## Written task
Transcribe the following material exactly as it appears, line for line.

## Material provided
%%
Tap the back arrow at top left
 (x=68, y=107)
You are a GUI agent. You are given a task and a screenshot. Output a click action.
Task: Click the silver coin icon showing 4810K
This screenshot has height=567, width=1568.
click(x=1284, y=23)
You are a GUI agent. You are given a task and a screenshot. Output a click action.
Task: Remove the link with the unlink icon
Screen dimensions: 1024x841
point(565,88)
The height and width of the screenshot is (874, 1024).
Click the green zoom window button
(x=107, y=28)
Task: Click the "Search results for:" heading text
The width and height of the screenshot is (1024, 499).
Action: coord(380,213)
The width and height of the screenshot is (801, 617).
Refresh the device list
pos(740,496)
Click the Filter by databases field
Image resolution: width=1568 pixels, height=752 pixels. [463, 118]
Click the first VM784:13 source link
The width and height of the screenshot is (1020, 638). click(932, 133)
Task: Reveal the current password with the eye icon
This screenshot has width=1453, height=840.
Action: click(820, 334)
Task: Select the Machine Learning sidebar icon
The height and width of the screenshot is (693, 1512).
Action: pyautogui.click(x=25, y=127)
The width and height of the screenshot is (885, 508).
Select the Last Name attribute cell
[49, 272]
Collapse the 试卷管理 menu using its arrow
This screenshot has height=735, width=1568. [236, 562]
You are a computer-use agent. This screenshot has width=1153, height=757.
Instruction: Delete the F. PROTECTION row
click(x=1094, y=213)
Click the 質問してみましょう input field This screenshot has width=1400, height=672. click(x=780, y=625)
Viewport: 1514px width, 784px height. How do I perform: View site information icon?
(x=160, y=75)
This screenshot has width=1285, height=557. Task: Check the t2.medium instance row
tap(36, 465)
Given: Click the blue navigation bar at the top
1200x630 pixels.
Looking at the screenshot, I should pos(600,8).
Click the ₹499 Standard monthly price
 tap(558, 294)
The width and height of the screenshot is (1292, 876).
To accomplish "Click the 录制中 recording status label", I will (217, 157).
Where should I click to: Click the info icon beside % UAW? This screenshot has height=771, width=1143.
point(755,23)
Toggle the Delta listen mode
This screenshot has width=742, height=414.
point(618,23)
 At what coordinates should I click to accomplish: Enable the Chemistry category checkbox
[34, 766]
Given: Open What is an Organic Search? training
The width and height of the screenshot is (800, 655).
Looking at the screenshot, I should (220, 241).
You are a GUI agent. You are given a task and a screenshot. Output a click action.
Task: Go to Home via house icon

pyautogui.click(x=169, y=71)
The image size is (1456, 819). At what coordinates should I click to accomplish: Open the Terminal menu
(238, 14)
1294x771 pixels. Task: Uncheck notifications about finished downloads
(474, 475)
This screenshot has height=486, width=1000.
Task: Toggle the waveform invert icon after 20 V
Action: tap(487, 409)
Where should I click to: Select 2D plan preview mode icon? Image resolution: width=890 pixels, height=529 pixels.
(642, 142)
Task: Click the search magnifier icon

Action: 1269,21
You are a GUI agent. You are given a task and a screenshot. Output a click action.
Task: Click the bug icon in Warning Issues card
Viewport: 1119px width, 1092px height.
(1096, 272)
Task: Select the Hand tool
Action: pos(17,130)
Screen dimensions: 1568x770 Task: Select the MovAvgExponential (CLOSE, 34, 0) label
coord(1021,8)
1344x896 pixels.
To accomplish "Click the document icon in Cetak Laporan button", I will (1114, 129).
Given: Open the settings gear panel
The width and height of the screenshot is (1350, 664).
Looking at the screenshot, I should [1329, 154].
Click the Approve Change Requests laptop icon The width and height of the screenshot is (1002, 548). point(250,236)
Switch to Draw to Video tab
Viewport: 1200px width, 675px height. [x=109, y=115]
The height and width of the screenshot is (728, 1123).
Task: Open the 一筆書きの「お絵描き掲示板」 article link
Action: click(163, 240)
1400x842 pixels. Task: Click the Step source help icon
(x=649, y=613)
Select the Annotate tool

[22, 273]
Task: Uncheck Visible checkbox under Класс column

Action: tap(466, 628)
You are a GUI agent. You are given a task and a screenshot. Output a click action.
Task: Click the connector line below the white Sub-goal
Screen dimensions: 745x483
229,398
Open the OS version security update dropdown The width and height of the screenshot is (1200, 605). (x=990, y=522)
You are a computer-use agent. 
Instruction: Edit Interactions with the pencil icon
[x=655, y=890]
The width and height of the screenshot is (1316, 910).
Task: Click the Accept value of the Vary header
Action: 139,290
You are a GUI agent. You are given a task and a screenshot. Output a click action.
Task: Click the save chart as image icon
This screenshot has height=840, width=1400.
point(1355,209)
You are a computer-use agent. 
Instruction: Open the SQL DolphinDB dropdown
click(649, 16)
%%
## Answer to this problem
Tap the back arrow at top left
 (x=68, y=107)
You are a GUI agent. You are given a task and a screenshot. Output a click action.
Task: Click the silver coin icon showing 4810K
This screenshot has height=567, width=1568.
click(x=1284, y=23)
You are a GUI agent. You are given a task and a screenshot. Output a click action.
Task: Remove the link with the unlink icon
Screen dimensions: 1024x841
point(565,88)
The height and width of the screenshot is (874, 1024).
Click the green zoom window button
(x=107, y=28)
Task: Click the "Search results for:" heading text
The width and height of the screenshot is (1024, 499).
Action: coord(380,213)
The width and height of the screenshot is (801, 617).
Refresh the device list
pos(740,496)
Click the Filter by databases field
Image resolution: width=1568 pixels, height=752 pixels. [463, 118]
Click the first VM784:13 source link
The width and height of the screenshot is (1020, 638). click(932, 133)
Task: Reveal the current password with the eye icon
This screenshot has width=1453, height=840.
Action: click(820, 334)
Task: Select the Machine Learning sidebar icon
The height and width of the screenshot is (693, 1512).
Action: pyautogui.click(x=25, y=127)
The width and height of the screenshot is (885, 508).
Select the Last Name attribute cell
[49, 272]
Collapse the 试卷管理 menu using its arrow
This screenshot has height=735, width=1568. [236, 562]
You are a computer-use agent. This screenshot has width=1153, height=757.
Instruction: Delete the F. PROTECTION row
click(x=1094, y=213)
Click the 質問してみましょう input field This screenshot has width=1400, height=672. click(x=780, y=625)
Viewport: 1514px width, 784px height. How do I perform: View site information icon?
(x=160, y=75)
This screenshot has width=1285, height=557. Task: Check the t2.medium instance row
tap(36, 465)
Given: Click the blue navigation bar at the top
1200x630 pixels.
Looking at the screenshot, I should pos(600,8).
Click the ₹499 Standard monthly price
 tap(558, 294)
The width and height of the screenshot is (1292, 876).
To accomplish "Click the 录制中 recording status label", I will (217, 157).
Where should I click to: Click the info icon beside % UAW? This screenshot has height=771, width=1143.
point(755,23)
Toggle the Delta listen mode
This screenshot has width=742, height=414.
point(618,23)
 At what coordinates should I click to accomplish: Enable the Chemistry category checkbox
[34, 766]
Given: Open What is an Organic Search? training
The width and height of the screenshot is (800, 655).
Looking at the screenshot, I should (220, 241).
You are a GUI agent. You are given a task and a screenshot. Output a click action.
Task: Go to Home via house icon

pyautogui.click(x=169, y=71)
The image size is (1456, 819). At what coordinates should I click to accomplish: Open the Terminal menu
(238, 14)
1294x771 pixels. Task: Uncheck notifications about finished downloads
(474, 475)
This screenshot has height=486, width=1000.
Task: Toggle the waveform invert icon after 20 V
Action: tap(487, 409)
Where should I click to: Select 2D plan preview mode icon? Image resolution: width=890 pixels, height=529 pixels.
(642, 142)
Task: Click the search magnifier icon

Action: 1269,21
You are a GUI agent. You are given a task and a screenshot. Output a click action.
Task: Click the bug icon in Warning Issues card
Viewport: 1119px width, 1092px height.
(1096, 272)
Task: Select the Hand tool
Action: pos(17,130)
Screen dimensions: 1568x770 Task: Select the MovAvgExponential (CLOSE, 34, 0) label
coord(1021,8)
1344x896 pixels.
To accomplish "Click the document icon in Cetak Laporan button", I will (1114, 129).
Given: Open the settings gear panel
The width and height of the screenshot is (1350, 664).
Looking at the screenshot, I should [1329, 154].
Click the Approve Change Requests laptop icon The width and height of the screenshot is (1002, 548). point(250,236)
Switch to Draw to Video tab
Viewport: 1200px width, 675px height. [x=109, y=115]
The height and width of the screenshot is (728, 1123).
Task: Open the 一筆書きの「お絵描き掲示板」 article link
Action: click(163, 240)
1400x842 pixels. Task: Click the Step source help icon
(x=649, y=613)
Select the Annotate tool

[22, 273]
Task: Uncheck Visible checkbox under Класс column

Action: tap(466, 628)
You are a GUI agent. You are given a task and a screenshot. Output a click action.
Task: Click the connector line below the white Sub-goal
Screen dimensions: 745x483
229,398
Open the OS version security update dropdown The width and height of the screenshot is (1200, 605). (x=990, y=522)
You are a computer-use agent. 
Instruction: Edit Interactions with the pencil icon
[x=655, y=890]
The width and height of the screenshot is (1316, 910).
Task: Click the Accept value of the Vary header
Action: 139,290
You are a GUI agent. You are given a task and a screenshot. Output a click action.
Task: Click the save chart as image icon
This screenshot has height=840, width=1400.
point(1355,209)
You are a computer-use agent. 
Instruction: Open the SQL DolphinDB dropdown
click(649, 16)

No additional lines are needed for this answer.